Chapter 5. Monte Carlo Methods

Chapter 5. Monte Carlo Methods#

Monte Carlo methods a way of solving the reinforcement learning problem based on experience only, i.e., averaging sample returns. To ensure that well-defined returns are available, here we define Monte Carlo methods only for episodic tasks.

Only on the completion of an episode are value estimates and policies changed. Monte Carlo methods can thus be incremental in an episode-by-episode sense, but not in a step-by-step (online) sense.

We adapt the idea of general policy iteration (GPI) and learn value functions from sample returns with the MDP. The value functions and corresponding policies still interact to attain optimality in essentially the same way (GPI).

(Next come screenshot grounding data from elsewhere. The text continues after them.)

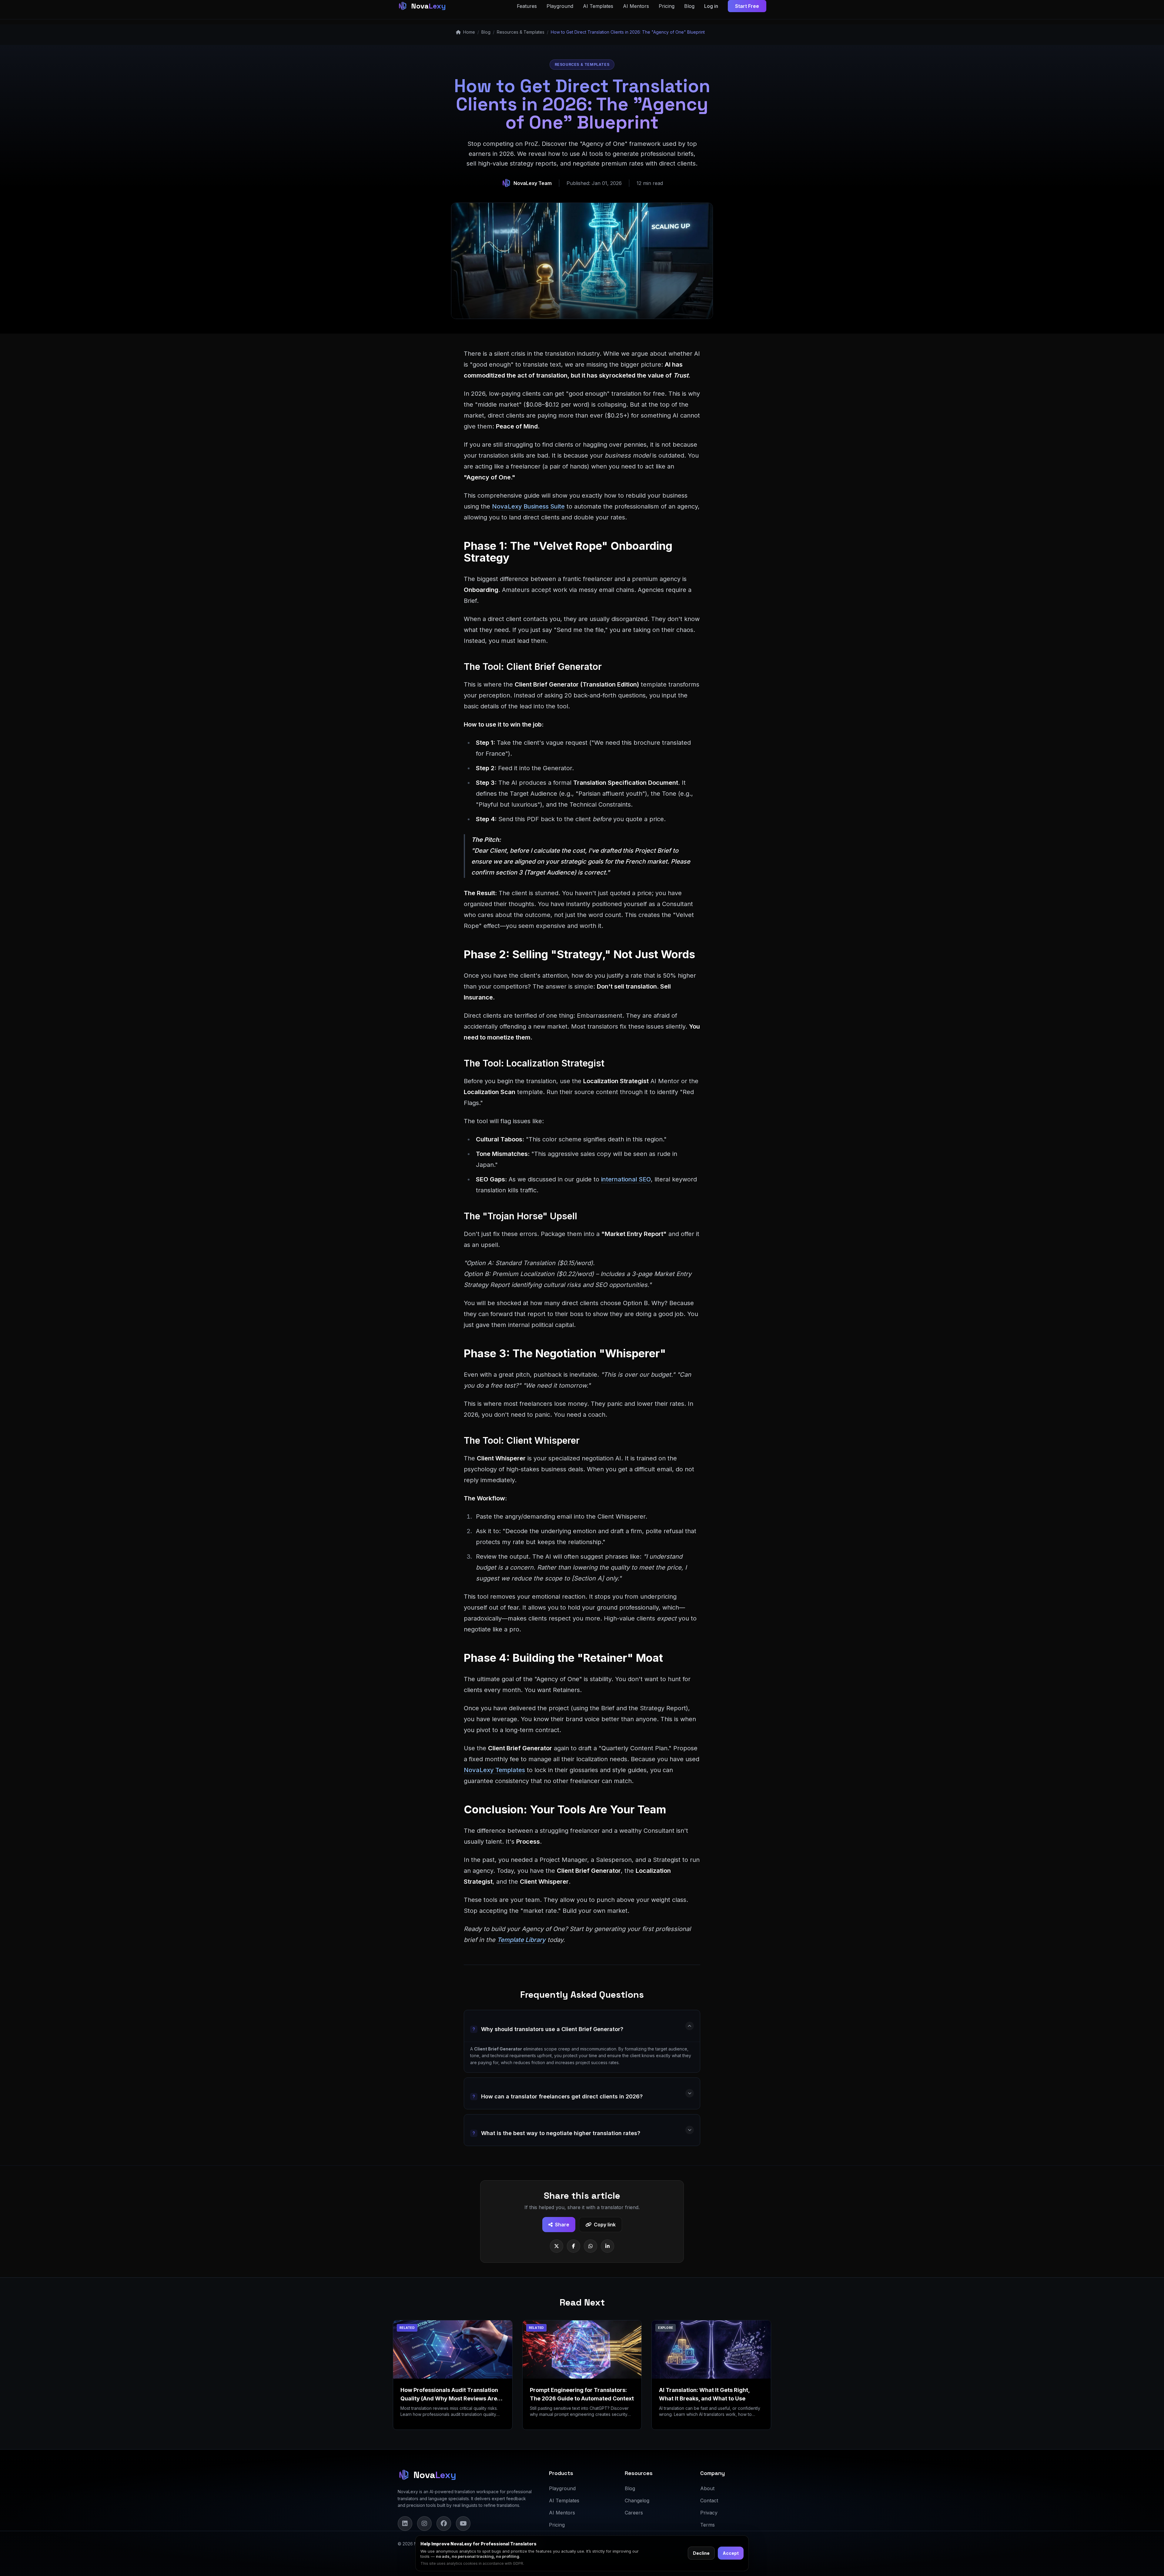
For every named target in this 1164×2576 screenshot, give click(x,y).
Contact (709, 2500)
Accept (731, 2553)
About (707, 2488)
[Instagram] (424, 2523)
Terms (707, 2525)
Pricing (666, 6)
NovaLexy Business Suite (528, 506)
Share (562, 2225)
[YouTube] (463, 2523)
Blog (689, 6)
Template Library (521, 1939)
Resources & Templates (520, 32)
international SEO (626, 1179)
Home (469, 32)
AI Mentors (636, 6)
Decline (701, 2553)
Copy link (605, 2225)
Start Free (747, 6)
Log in (711, 6)
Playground (560, 6)
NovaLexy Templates (494, 1770)
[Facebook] (443, 2523)
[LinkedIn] (405, 2523)
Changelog (637, 2500)
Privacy (708, 2513)
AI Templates (598, 6)
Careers (634, 2513)
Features (527, 6)
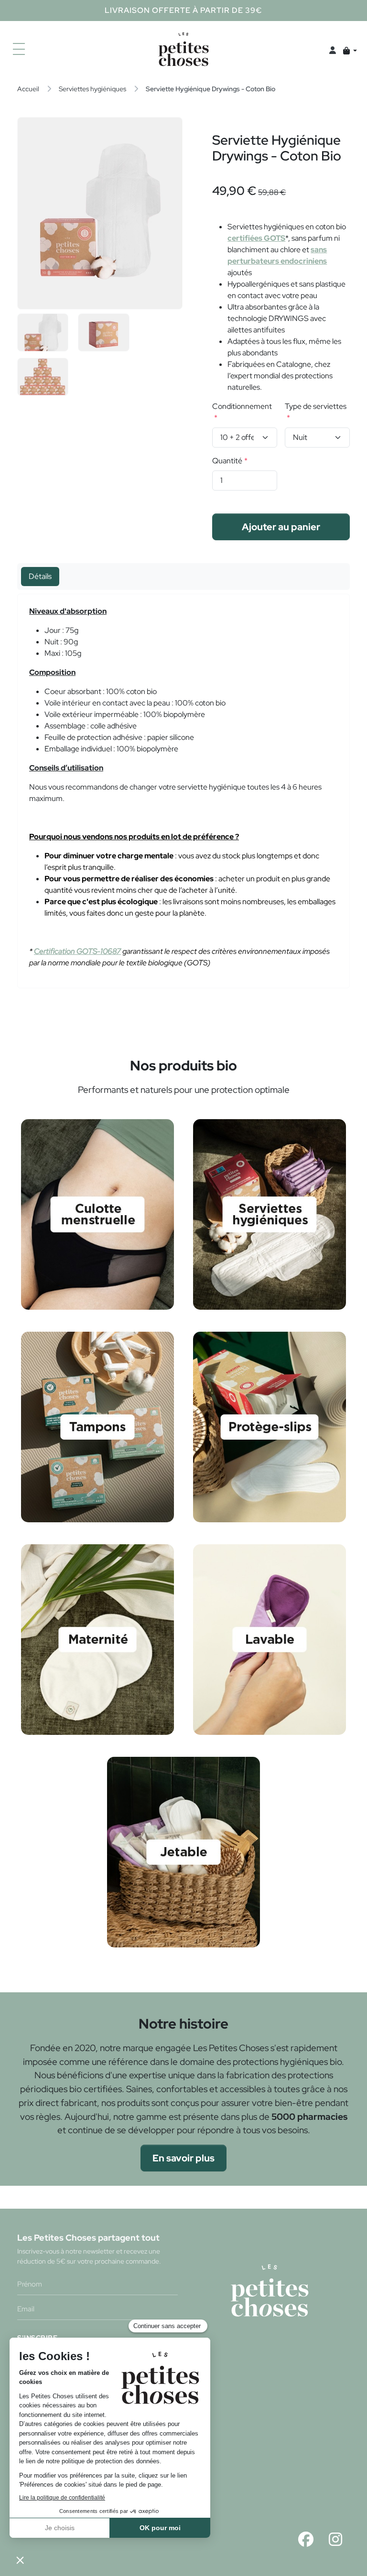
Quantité (227, 461)
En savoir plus (183, 2158)
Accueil (28, 88)
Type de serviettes (315, 406)
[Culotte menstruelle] (97, 1213)
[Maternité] (97, 1639)
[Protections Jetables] (183, 1851)
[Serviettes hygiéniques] (269, 1213)
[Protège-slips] (269, 1426)
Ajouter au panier (281, 527)
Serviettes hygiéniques (92, 88)
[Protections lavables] (269, 1639)
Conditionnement (242, 406)
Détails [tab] (40, 576)
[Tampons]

One final note about the notation: throughout this chapter, we assume an episode always starts at time step \(0\) and ends at time step \(T\), i.e., \(S_T\) is the terminal state.

5.1 Monte Carlo Prediction (Evaluation)#

Basics of MC methods:

Define a \(\textit{visit}\) to state \(s\): an occurrence of state s in an episode. Of course, \(s\) may be visited multiple times in the same episode
Evaluation methods:
- first-visit MC method estimates \(v_{\pi}(s)\) as the average of the returns following first visits to \(s\).
- every-visit MC method averages the returns following all visits to \(s\).

5.1.1 MC Prediction for state-value function#

First-visit MC prediction, for estimating \(V \approx v_{\pi}\)
- Algorithm:
- Intuition: the realizations of return \(G_t\) for each state is calculated backwards from \(S_{T-1}\) to \(S_0\), by the law of large number, the average of \(G_t\) for each state will be the value of that state: \(v(S_t) = E_{\pi}[G_t|S_t]\)
- Visualization of return calculation (\(T=5\), integers on arrows are the rewards):

Note

An important fact about MC methods is that the estimates for each state are independent. The estimate for one state does not build upon the estimate of any other state, as is the case in DP. In other words, Monte Carlo methods do not bootstrap as we defined it in the previous chapter.
For MC methods, the computational expense of estimating the value of a single state is independent of the number of states. This can make Monte Carlo methods particularly attractive when one requires the value of only one or a subset of states.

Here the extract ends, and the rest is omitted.